#### ARBEITSAUFTRÄGE:
a) Gib mit Hilfe des Auszugs über den Brexit an, zu welchem Zweck die Touren durch Österreich unternommen wurden. Antworte in ein bis drei Sätzen.
b) Beantworte die folgenden Fragen zum Auszug über den Brexit:
(i) In welcher Stadt war die berichtende Person zur Zeit des Referendums als Generalkonsul tätig?
(ii) Welcher Sender wurde am Morgen nach dem Referendum eingeschaltet?
(iii) In welcher Stadt fand der erste Besuch auf den Touren statt?

Als das Referendum in Großbritannien statt­ge­funden hat, war ich gerade als Generalkonsul in Istanbul tätig, aber ich habe die Debatte natürlich verfolgt. Am Tag nach dem Referendum, als es morgens noch dunkel war, habe ich BBC eingeschaltet und sofort gesehen, dass das Ergebnis für den Brexit ausfallen wird. Ich habe mir gedacht : Das ändert alles.

Mir war sofort klar, dass diese Entscheidung eine historische war, dass sie uns als Land prägen würde – und dass sich auch mein Leben völlig ändern würde. Ich wusste zu dieser Zeit schon, dass ich Botschafter in Wien werde.

Zu Beginn meiner Amtszeit wollten alle von mir wissen : Warum haben die Briten so entschieden ? Viele Leute haben das als uner­wartet empfunden, auch die höchsten Politiker des Landes wollten den Brexit mit mir besprechen. Ich war auch sehr viel im Fernsehen und Radio. Ich weiß noch, ich bin ständig früh aufgestanden und zu Fuß ins Funkhaus zum ­Ö1-Morgenjournal-­Interview ­gegangen.

Es gibt viele Leute in Großbritannien, die sich sehr über den Brexit gefreut haben, und auch viele Leute, die sich gar nicht da­rüber ­gefreut haben. Ich vertrete beide Gruppen, aber ich ­vertrete vor allem die britische Regierung, die den ­Brexit stark unterstützt und dann auch durchgesetzt hat.

Wir haben schnell entschieden, ein paar Touren durch Österreich zu machen, um die Lage zu erklären : Was der Brexit für die Briten hier bedeutet und wie sie sich am besten darauf vorbereiten können. Wir sind von einem Ende Österreichs zum an­deren gefahren, und ich ­­habe persönlich die Hand von ungefähr 4.000 Briten geschüttelt. Mein erster Besuch war in Bregenz, und wir sind in ­einen Saal gegangen, wo ­un­ge­fähr 20 Briten an einem Tisch saßen.

#### DATENTEIL:

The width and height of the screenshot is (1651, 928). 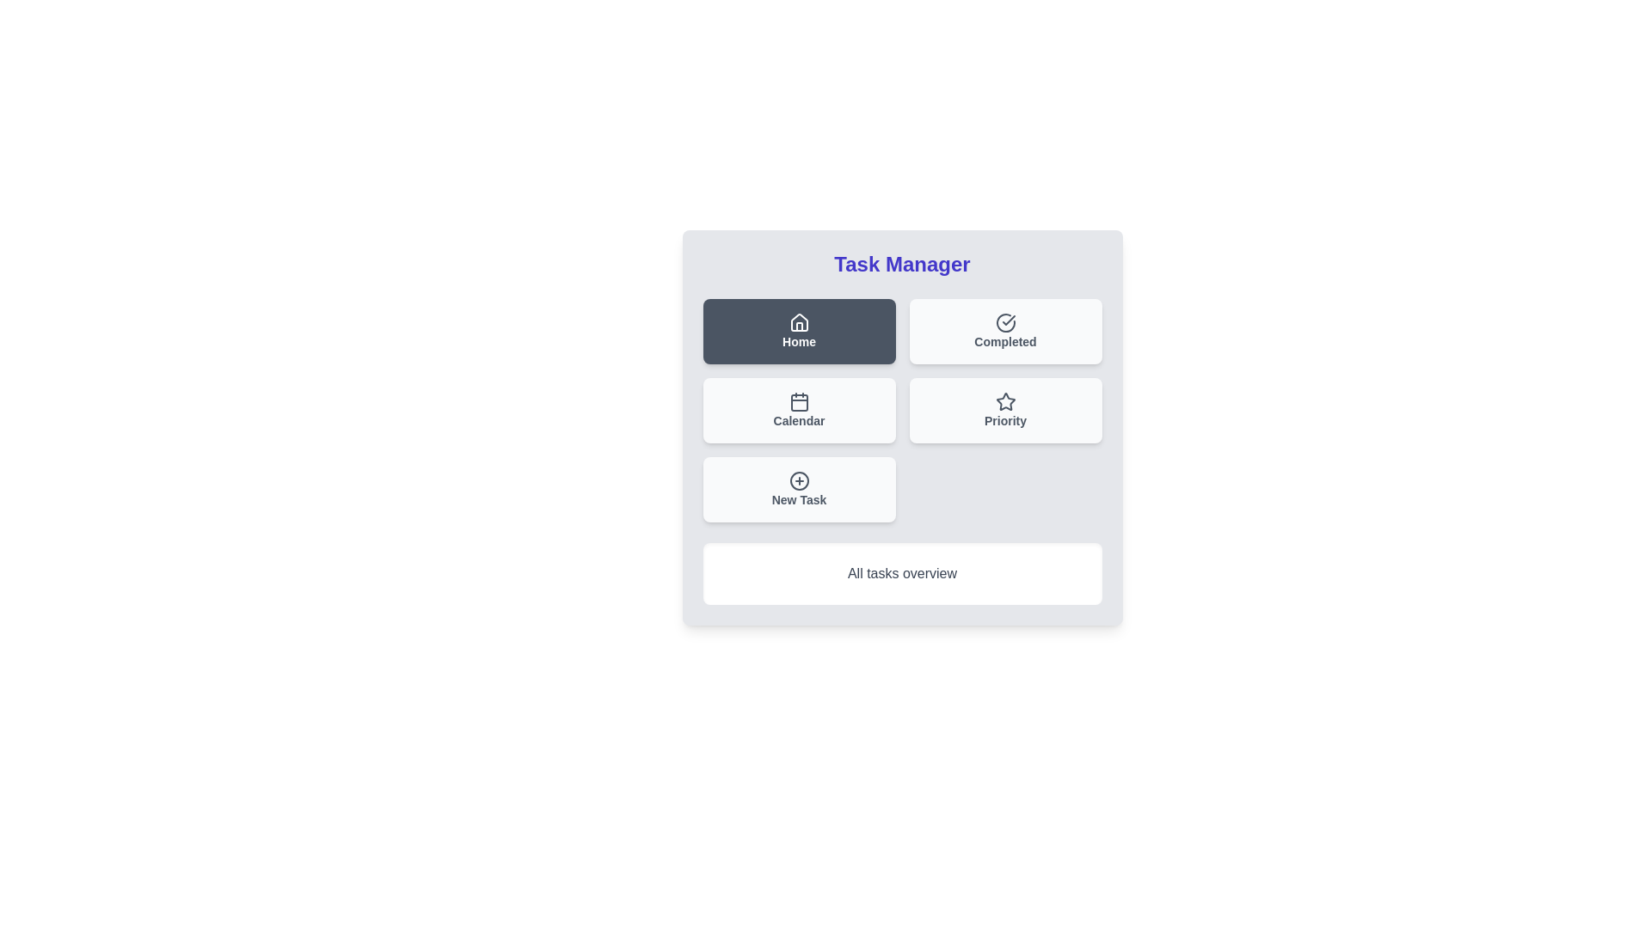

#### LÖSUNGEN:
a) Die Touren sollten die Lage erklären. Es ging darum, was der Brexit für die Briten in Österreich bedeutet und wie sie sich am besten darauf vorbereiten können.

b)
(i) In Istanbul.
(ii) Die BBC.
(iii) In Bregenz.